Ospek Untirta Viral Gegara Jemur Mahasiswa Baru, Begini Penjelasan BEM

Prabunews.com – Kegiatan Pengenalan Kehidupan Kampus Mahasiswa Baru Untirta (PKKMB) alias ospek di Universitas Sultan Ageng Tirtayasa (Untirta) Banten menuai banyak kritikan. Hal ini terjadi lantaran adanya dugaan perpeloncoan selama kegiatan ospek Untirta.

Ospek Untirta kemudian ramai diperbincangkan di media sosial hingga menjadi trending topic di Twitter. Banyak mahasiswa baru yang mengeluhkan Badan Eksekutif Mahasiswa (BEM) selaku panitia kegiatan ospek itu.

Selama kegiatan ospek itu, mahasiswa dikabarkan dijemur di lapangan hingga dehidrasi, bahkan beberapa di antaranya pingsan.

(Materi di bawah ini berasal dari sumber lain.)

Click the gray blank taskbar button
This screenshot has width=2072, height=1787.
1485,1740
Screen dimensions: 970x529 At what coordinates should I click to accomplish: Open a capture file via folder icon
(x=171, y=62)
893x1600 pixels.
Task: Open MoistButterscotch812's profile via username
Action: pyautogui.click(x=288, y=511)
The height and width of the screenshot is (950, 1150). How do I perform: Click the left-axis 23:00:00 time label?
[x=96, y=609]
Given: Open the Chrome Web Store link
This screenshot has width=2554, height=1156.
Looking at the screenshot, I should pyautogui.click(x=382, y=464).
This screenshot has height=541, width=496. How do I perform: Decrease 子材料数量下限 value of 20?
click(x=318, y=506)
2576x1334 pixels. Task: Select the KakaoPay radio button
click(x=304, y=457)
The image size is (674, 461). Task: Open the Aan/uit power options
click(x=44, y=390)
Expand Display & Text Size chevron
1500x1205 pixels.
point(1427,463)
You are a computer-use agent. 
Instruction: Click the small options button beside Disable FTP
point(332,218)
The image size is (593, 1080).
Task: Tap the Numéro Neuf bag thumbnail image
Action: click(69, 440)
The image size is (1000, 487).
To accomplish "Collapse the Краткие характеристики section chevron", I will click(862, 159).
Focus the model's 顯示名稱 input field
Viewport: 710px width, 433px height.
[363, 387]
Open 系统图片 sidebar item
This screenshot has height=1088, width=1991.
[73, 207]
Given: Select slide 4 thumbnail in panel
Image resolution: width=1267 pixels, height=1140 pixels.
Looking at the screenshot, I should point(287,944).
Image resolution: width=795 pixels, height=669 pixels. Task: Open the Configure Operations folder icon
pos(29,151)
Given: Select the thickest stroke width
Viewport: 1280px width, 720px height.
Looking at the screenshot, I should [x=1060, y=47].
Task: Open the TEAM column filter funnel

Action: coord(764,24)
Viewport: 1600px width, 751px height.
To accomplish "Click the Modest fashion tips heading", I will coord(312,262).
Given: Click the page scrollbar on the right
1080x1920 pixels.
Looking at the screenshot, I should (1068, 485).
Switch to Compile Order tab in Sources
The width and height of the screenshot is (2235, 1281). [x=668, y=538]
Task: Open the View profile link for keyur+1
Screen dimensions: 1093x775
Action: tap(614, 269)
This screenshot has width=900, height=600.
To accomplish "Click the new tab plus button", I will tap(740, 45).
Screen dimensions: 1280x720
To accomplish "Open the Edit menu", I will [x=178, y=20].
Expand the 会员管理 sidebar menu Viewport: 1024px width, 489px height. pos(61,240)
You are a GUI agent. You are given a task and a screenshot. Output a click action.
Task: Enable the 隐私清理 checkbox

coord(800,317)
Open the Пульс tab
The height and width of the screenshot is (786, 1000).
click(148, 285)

Kendati demikian, beberapa dari mereka juga membantah dengan menyampaikan kejadian yang sebenarnya sebagai mahasiswa baru di ospek Untirta ini.

Rektor Untirta Profesor Fatah Sulaiman mengaku kegiatan PKKMB secara resmi baru di mulai pada 15 Agustus 2022 mendatang. Ia pun berjanji akan mengonfirmasi masalah terkait adanya kejadian ini.

Penjelasan BEM Untirta

Sementara itu, BEM Untirta meminta maaf setelah kegiatan ospek mahasiswa baru di kampusnya ini menjadi perbincangan warganet. Mereka pun meluruskan bahwa kejadian yang dimaksud itu bukan saat ospek, melainkan pada saat technical meeting.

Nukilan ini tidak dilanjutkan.